About the listening, I am, but I think what she's saying is that I'm not agreeing that it's best to get a D quickly so she can be happy, etc. So, in that respect, I guess DBing by it's very nature is "not listening." But I try to validate her feelings every time we interact, so if that's what she means, she'll probably see that as "not listening."
Therein lies the problem of course. Trying to watch for meaningful communication when we can't trust what they say. I keep hearing MWD saying "your W will tell you in no uncertain terms that she was never happy in the relationship..." True that!
Staying the course. She knows my stance on the D, and waiting to see if her infatuation lasts (not that I said that directly to her that way), but that I won't purposely delay or try to hide from a process server or anything like that. She's very afraid of that and keeps giving me dire warnings of bringing more trouble to myself if I do that - I just let those slide. There's no response I could give on that.
She sent me a pic of a used car on FB that was local to where she is. I said the price looks right.
She said "Just showing you a car under $1000".
Not entirely sure of the point. If she meant for her to buy, or for me. I told her "thanks, I've looked on craigslist and such and realize there are some out there."
It doesn't help me if I can't get to where it is. Not taking a $100 cab ride to view a car that might be a total clunker.
But, I don't see this as a genuine attempt to help the situation, so just left it at that. Not even going to ask for clarification on it, because I'm positive she'll just blow up again.
Linda, I seem to have lost track of your post, but you refer to "the Russian tramp." I have dubbed W's OM "the contractor." :-(
Did good GAL activity for still being home bound. Went for a pretty good walk, then did some exercise when I got home, then did 15 minute meditation (guided, via MP3).
Was a tough morning with a lot of back/forth with W about finances. I was right about her not understanding how much I was actually paying for still, and she sure doesn't have any qualms about playing the income disparity and asking me for stuff. She got much more civil when the financial situation sunk in. I can't even imagine what it's like to tell someone how perfect the OM is, how you've never been happy in the M, but it's ok that you mostly supported me for years and I want more of that, thanks. Geez.

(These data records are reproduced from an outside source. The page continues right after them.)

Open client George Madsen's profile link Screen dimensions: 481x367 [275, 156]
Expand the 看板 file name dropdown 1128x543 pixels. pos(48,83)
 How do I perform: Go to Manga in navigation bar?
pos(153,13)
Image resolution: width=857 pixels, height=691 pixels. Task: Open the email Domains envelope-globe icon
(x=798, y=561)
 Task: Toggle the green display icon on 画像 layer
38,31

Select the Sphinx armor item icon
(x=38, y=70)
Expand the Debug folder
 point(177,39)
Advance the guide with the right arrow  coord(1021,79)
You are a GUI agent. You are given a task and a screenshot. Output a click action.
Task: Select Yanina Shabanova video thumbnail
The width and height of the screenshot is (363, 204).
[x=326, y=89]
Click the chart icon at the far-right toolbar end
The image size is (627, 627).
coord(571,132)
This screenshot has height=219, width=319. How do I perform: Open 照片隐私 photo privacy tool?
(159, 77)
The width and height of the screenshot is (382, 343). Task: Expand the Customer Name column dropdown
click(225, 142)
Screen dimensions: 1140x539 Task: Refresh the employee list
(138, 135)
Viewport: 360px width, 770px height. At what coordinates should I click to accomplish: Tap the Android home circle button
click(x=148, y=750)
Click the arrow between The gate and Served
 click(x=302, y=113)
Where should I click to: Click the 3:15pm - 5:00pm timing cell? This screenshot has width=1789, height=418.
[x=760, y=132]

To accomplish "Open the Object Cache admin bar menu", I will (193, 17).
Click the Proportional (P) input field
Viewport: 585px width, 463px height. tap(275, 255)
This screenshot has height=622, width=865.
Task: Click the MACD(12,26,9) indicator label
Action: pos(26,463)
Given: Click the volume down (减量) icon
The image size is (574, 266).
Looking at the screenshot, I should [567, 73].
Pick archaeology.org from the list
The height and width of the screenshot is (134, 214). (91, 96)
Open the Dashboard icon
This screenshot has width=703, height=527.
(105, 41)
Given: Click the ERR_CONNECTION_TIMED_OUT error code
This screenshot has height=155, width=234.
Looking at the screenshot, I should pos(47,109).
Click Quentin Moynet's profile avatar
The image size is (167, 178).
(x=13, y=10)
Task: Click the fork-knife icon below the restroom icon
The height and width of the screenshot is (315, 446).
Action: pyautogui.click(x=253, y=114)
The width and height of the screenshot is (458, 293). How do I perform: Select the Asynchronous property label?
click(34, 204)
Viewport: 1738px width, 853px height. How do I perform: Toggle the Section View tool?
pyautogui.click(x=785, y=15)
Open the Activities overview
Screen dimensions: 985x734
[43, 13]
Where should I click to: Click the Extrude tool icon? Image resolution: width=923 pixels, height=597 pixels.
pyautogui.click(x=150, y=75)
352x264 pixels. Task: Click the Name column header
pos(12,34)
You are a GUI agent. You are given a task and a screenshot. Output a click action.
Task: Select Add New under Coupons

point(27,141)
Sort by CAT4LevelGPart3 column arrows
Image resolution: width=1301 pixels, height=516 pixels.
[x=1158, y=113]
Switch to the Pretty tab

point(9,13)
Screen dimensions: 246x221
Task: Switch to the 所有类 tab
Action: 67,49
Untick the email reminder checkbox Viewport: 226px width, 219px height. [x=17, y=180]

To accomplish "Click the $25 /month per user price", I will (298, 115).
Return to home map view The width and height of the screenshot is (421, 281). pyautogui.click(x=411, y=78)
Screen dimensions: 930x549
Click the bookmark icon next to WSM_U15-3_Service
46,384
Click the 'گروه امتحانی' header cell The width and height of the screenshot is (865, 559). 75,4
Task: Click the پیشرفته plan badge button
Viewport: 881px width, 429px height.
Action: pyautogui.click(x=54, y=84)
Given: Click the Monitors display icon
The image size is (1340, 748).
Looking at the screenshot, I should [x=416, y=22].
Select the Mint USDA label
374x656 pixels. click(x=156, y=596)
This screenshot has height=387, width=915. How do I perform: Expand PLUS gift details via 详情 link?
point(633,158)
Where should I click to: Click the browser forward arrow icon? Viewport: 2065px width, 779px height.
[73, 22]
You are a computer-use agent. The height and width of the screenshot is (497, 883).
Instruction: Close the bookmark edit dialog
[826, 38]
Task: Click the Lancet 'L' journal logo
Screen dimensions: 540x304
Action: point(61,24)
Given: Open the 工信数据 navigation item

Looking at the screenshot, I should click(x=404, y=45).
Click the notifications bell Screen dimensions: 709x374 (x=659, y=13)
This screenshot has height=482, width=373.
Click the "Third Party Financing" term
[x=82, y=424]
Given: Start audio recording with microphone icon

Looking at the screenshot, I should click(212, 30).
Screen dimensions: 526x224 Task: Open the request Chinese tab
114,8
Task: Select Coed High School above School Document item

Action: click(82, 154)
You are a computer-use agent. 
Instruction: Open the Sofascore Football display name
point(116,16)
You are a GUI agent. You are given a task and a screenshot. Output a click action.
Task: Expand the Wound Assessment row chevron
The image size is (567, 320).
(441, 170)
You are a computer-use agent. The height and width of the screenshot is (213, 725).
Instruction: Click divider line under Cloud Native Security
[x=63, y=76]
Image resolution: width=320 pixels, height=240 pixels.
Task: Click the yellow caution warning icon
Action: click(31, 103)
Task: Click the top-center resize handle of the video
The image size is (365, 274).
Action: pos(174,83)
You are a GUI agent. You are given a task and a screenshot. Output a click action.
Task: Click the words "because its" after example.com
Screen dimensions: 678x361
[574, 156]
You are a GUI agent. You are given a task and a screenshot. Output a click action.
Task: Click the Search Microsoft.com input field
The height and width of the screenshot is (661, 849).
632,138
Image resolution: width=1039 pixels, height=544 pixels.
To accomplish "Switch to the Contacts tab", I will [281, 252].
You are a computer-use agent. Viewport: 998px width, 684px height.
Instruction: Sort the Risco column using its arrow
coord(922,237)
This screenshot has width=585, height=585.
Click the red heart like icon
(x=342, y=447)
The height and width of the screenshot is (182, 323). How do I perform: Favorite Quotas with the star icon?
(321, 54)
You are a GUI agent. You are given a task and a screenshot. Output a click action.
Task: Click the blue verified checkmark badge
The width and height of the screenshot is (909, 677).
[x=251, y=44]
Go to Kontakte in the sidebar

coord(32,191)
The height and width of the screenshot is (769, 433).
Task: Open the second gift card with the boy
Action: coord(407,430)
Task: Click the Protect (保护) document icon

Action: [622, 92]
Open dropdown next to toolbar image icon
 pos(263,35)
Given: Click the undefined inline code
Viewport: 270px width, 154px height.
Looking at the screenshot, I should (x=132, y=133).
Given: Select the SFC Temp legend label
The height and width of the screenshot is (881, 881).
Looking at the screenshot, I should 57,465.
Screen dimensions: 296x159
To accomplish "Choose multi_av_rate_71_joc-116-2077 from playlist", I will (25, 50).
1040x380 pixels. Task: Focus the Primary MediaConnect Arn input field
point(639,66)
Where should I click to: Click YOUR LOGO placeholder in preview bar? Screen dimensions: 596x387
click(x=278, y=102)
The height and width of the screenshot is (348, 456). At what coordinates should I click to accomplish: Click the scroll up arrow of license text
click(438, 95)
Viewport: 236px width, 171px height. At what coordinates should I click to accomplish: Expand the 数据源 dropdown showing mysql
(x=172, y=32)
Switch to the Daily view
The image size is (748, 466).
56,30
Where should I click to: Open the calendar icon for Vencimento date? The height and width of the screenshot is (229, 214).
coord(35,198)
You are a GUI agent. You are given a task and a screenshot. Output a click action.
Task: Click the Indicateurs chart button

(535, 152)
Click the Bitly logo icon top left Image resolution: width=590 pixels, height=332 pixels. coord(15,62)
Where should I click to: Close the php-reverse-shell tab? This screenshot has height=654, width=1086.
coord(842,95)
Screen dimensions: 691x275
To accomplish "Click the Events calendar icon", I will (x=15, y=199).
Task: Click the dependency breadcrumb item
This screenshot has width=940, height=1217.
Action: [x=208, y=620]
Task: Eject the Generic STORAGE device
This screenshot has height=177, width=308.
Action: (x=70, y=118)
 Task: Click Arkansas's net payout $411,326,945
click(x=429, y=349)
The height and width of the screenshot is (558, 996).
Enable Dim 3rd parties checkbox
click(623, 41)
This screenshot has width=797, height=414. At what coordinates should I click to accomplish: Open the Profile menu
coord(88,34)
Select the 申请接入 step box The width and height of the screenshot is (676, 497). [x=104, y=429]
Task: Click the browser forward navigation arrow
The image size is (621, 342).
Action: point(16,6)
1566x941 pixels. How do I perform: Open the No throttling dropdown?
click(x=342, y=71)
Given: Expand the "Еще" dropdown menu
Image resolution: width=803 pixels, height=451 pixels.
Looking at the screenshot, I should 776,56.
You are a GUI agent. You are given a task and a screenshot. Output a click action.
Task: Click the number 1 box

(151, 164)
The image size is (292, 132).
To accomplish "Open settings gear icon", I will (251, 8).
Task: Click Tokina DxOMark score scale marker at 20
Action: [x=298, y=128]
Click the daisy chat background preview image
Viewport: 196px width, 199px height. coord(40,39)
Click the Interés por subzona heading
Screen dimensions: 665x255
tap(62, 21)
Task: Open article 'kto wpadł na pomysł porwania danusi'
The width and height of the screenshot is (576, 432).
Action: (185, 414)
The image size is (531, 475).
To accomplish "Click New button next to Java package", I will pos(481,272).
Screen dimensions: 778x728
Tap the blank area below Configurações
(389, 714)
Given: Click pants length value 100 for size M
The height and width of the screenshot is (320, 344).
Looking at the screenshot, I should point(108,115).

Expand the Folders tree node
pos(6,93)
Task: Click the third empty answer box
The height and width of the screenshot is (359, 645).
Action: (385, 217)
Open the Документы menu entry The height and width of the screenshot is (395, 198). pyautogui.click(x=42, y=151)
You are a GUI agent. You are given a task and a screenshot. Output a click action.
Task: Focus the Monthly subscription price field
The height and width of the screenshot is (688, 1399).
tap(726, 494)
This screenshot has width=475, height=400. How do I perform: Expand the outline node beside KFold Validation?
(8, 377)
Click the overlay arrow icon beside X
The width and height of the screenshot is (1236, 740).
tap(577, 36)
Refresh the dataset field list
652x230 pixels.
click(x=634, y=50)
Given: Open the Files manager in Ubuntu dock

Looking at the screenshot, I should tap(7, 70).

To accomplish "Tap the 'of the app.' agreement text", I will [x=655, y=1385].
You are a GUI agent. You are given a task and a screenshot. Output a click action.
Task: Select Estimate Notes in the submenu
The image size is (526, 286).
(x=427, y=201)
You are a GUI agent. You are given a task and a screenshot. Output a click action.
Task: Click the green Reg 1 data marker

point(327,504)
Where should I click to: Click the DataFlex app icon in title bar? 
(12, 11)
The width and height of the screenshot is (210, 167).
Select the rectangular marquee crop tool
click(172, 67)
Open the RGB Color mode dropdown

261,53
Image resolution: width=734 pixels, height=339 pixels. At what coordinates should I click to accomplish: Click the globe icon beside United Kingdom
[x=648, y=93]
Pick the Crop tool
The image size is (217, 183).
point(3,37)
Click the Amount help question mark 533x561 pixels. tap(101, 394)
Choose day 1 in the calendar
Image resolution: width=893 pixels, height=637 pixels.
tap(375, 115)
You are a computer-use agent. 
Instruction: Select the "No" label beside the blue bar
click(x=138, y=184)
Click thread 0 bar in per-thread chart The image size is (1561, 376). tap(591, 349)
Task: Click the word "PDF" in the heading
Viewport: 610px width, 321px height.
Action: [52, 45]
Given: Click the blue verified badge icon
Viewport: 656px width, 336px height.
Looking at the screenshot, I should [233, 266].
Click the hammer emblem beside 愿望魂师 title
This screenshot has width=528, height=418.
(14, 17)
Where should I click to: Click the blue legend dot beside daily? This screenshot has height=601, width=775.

I have read the WAW chapters and watched Michele's vids on YouTube enough that I do get that this is not unexpected behavior, nor is her accusing me of drama if I say anything that contradicts her feelings, but to feel free to lash out at me any time for anything.
I got back on track, DB-wise, and we got back to discussing my lack of transportation. She did try to make suggestions about how we can get another car, who should drive which, etc. She offered again to bring me some groceries or stuff from the pharmacy.
Weird. For some reason our conversations seem to have gone from email to text to Facebook messaging. So, basically, all of our personal problems are being archived and parsed for their advertising value. Seriously, FB is starting to show me adds for dating sites and divorce stuff. :-(
Before I ever heard of DBing, my doctor told me about his friends who got divorced. They remained civil, and started being friends, and communicating more and more. Eventually they remarried. It was the first DB story I ever heard and probably gave me the little spark of hope and the wisdom to not be bitter and angry, like I was with my first ex. Anyway, I thought I'd share that story.
We are able to have nice, simple communications, via FB msg, txt, etc. about the house. She thanked me for sending the curtain, and asked about some other curtain related business. I just replied with a friendly joke about curtains always being too long or too short (we've done a lot of curtain shopping/fitting together, with all the moves we've made).
It's hard, but I try to remember that this is an important thing, being able to communicate at all. Many don't even have that right now.
Was a bad day for me in that I slept too much again and let my blood sugar get a bit low. Bit rainy, but I'll try to get a walk in. Need to get sleep/work back on track!
A few more steps in the marathon! Staying the course.